Fra Marco da Nizza, il primo missionario italiano degli Stati Uniti
Nell’Isola di Santo Domingo – 1531 – approda Marco da Nizza. Appartenente all’ordine dei Frati Minori Francescani, il religioso si fermerà nell’isola caraibica solo il tempo di conoscere i primi rudimenti di quel Nuovo Mondo che le grandi potenze europee avevano iniziato a colonizzare e a depredare. Poi proseguirà per il Perù, testimone diretto di grandi eventi storici, per poi riapparire nelle terre nordamericane e dare il suo personale contributo all’evangelizzazione delle popolazioni native.
È però una vita avvolta nelle nebbie, quella vissuta dal francescano. Nato probabilmente nel 1495 nella città di Nizza, all’epoca sotto la protezione della famiglia comitale di Savoia, guidata da Amedeo VII, Marco prende i voti e si mette a disposizione della Spagna per intraprendere l’evangelizzazione nel Nuovo Mondo. La sua presenza, dopo il passaggio nelle isole, è chiaramente documentata nel 1532 a Cajamarca. Fra’ Marco presenzierà infatti al celebre incontro tra il conquistatore spagnolo Francisco Pizarro e il capo inca Atahualpa.
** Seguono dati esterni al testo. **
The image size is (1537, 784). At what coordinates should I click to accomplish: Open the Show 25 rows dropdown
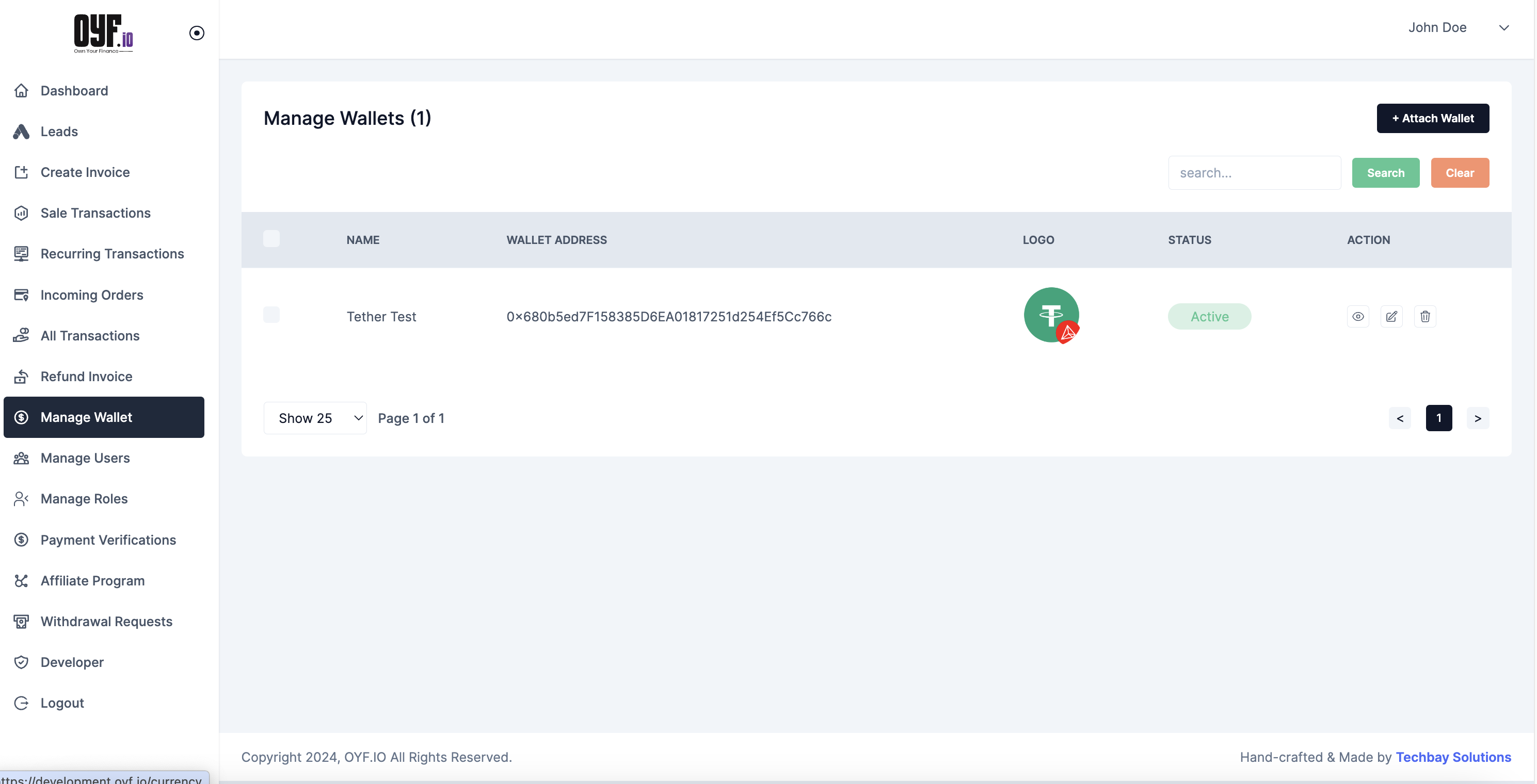click(315, 418)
Altre tracce del nizzardo portano nel 1536 nella Nuova Spagna (l’attuale Messico); in quest’anno, per conto del viceré di Spagna Antonio de Mendoza il missionario parte alla scoperta e all’esplorazione di nuove terre arrivando fino ai territori degli indiani Pueblo, nell’attuale stato dell’Arizona. È il contatto con questi indiani che induce gli spagnoli a intraprendere la ricerca delle sette città d’oro, un mito molto forte nelle terre oggetto di conquista: vi si narra infatti di 7 vescovi fuggiti all’invasione araba in direzione Ovest e fondatori, su una nuova isola, di sette città ricoperte d’oro. Questa storia intersecò in Arizona un mito altrettanto forte tra gli indiani Pueblo e riguardante 7 caverne e 7 tribù Nahua fondatrici della confederazione Zuni. Quanto bastava per scatenare una corsa spasmodica, da parte delle autorità spagnole, alle immense – così erano ritenute- ricchezze indigene.
La spedizione di Marco da Nizza si trasformò in un apostolato tra le miti genti del luogo. Per questa opera fra Marco ricevette anche l’approvazione del padre provinciale Antonio de Ciudad Rodrigo, uno dei 12 francescani giunti in Messico nel 1524 al seguito del primo approdo nelle nuove terre degli spagnoli. Con sé Fra Marco portava anche le istruzioni del viceré Mendoza, un vero e proprio decalogo di comportamento per l’esplorazione e la colonizzazione di nuove terre, cui era dovere attenersi scrupolosamente. La spedizione mosse da San Miguel de Culiacaàn il 7 marzo 1539 e il
francescano era in compagnia del confratello Fra Onorato e di Esteban, un uomo di colore salvatosi miracolosamente da un precedente naufragio.
Fra Marco dimostrò in questa spedizione, passata le sue indubbie qualità di geografo. Dimostratosi dotto in cosmografia, cartografia e navigazione, il francescano inserì nella sua “Relatione” dettaglia importantissimi sulla rotta, sul profilo costiero, tracciando altresì utilissimi portolani. La sua figura quindi, strada facendo, si ricoprì, agli occhi degli indiani, di un’aura mistica: per loro Fra Marco divenne “Sayota” – uomo del cielo, uno sciamano dai tanti poteri. Giunti fino all’attuale stato del Kansas, gli esploratori non trovarono il mitico oro e il vasto territorio esplorato da Coronado sarà chiamato Nuevo Reino de San Francisco, trasformando Cibola al tempo stesso in un’immagine politica, sociale e utopica.
Fra Marco venne nominato provinciale dell’Ordine ma in quell’avventuroso viaggio il savoiardo contrasse anche una grave malattia che lo affliggerà fino alla morte, avvenuta nel 1558. La morte mise fine alla straordinaria e pittoresca figura di “fray Marco da Niza”, trasfigurando il suo nome in un nuovo mito del pionierismo americano. Il missionario esploratore riposa da secoli a Città del Messico, a testimonianza di un’epopea che vide la Spagna e la chiesa compiere la più grande opera di colonizzazione ed evangelizzazione.